— WHAT IS NEEDED —
Print every line below without adding or leaving out a single word.

— MATERIAL SHOWN —
>>>
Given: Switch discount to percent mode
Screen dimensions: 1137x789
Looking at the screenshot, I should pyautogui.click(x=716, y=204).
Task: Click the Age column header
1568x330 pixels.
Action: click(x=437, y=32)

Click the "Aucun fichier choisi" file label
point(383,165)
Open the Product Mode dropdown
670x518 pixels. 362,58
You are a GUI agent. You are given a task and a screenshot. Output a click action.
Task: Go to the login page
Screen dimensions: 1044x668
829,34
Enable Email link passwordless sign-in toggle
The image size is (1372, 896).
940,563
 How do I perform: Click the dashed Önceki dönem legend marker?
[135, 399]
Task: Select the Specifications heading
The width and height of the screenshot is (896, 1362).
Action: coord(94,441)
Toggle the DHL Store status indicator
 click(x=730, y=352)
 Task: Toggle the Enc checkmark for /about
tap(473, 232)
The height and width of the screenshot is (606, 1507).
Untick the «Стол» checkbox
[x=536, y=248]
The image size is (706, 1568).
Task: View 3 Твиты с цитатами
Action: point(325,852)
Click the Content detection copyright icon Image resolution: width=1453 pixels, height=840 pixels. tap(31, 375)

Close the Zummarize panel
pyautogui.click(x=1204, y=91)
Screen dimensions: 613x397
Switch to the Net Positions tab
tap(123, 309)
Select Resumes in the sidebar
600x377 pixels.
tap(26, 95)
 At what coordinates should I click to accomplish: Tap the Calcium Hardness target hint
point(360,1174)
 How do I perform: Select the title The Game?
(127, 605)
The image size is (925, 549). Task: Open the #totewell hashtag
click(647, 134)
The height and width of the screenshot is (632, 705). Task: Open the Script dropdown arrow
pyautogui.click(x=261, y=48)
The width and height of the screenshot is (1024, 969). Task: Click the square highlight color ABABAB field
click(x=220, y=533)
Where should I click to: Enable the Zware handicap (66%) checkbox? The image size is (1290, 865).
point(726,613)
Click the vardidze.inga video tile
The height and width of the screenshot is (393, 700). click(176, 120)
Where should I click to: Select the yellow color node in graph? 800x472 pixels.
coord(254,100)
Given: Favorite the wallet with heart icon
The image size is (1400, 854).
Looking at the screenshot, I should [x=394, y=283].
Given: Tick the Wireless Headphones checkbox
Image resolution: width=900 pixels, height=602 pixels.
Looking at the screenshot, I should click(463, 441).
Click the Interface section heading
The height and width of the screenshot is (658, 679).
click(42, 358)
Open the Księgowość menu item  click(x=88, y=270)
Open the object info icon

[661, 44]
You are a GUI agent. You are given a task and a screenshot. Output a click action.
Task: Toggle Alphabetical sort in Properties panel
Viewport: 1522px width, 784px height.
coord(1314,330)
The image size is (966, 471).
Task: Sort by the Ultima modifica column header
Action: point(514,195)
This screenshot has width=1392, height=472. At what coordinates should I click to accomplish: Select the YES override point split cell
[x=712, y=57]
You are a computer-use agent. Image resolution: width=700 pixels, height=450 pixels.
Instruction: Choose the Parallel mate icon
<<<
— ANSWER TO THE EXERCISE —
Given: Switch discount to percent mode
Screen dimensions: 1137x789
Looking at the screenshot, I should pyautogui.click(x=716, y=204).
Task: Click the Age column header
1568x330 pixels.
Action: click(x=437, y=32)

Click the "Aucun fichier choisi" file label
point(383,165)
Open the Product Mode dropdown
670x518 pixels. 362,58
You are a GUI agent. You are given a task and a screenshot. Output a click action.
Task: Go to the login page
Screen dimensions: 1044x668
829,34
Enable Email link passwordless sign-in toggle
The image size is (1372, 896).
940,563
 How do I perform: Click the dashed Önceki dönem legend marker?
[135, 399]
Task: Select the Specifications heading
The width and height of the screenshot is (896, 1362).
Action: coord(94,441)
Toggle the DHL Store status indicator
 click(x=730, y=352)
 Task: Toggle the Enc checkmark for /about
tap(473, 232)
The height and width of the screenshot is (606, 1507).
Untick the «Стол» checkbox
[x=536, y=248]
The image size is (706, 1568).
Task: View 3 Твиты с цитатами
Action: point(325,852)
Click the Content detection copyright icon Image resolution: width=1453 pixels, height=840 pixels. tap(31, 375)

Close the Zummarize panel
pyautogui.click(x=1204, y=91)
Screen dimensions: 613x397
Switch to the Net Positions tab
tap(123, 309)
Select Resumes in the sidebar
600x377 pixels.
tap(26, 95)
 At what coordinates should I click to accomplish: Tap the Calcium Hardness target hint
point(360,1174)
 How do I perform: Select the title The Game?
(127, 605)
The image size is (925, 549). Task: Open the #totewell hashtag
click(647, 134)
The height and width of the screenshot is (632, 705). Task: Open the Script dropdown arrow
pyautogui.click(x=261, y=48)
The width and height of the screenshot is (1024, 969). Task: Click the square highlight color ABABAB field
click(x=220, y=533)
Where should I click to: Enable the Zware handicap (66%) checkbox? The image size is (1290, 865).
point(726,613)
Click the vardidze.inga video tile
The height and width of the screenshot is (393, 700). click(176, 120)
Where should I click to: Select the yellow color node in graph? 800x472 pixels.
coord(254,100)
Given: Favorite the wallet with heart icon
The image size is (1400, 854).
Looking at the screenshot, I should [x=394, y=283].
Given: Tick the Wireless Headphones checkbox
Image resolution: width=900 pixels, height=602 pixels.
Looking at the screenshot, I should click(463, 441).
Click the Interface section heading
The height and width of the screenshot is (658, 679).
click(42, 358)
Open the Księgowość menu item  click(x=88, y=270)
Open the object info icon

[661, 44]
You are a GUI agent. You are given a task and a screenshot. Output a click action.
Task: Toggle Alphabetical sort in Properties panel
Viewport: 1522px width, 784px height.
coord(1314,330)
The image size is (966, 471).
Task: Sort by the Ultima modifica column header
Action: point(514,195)
This screenshot has width=1392, height=472. At what coordinates should I click to accomplish: Select the YES override point split cell
[x=712, y=57]
You are a computer-use agent. Image resolution: width=700 pixels, height=450 pixels.
Instruction: Choose the Parallel mate icon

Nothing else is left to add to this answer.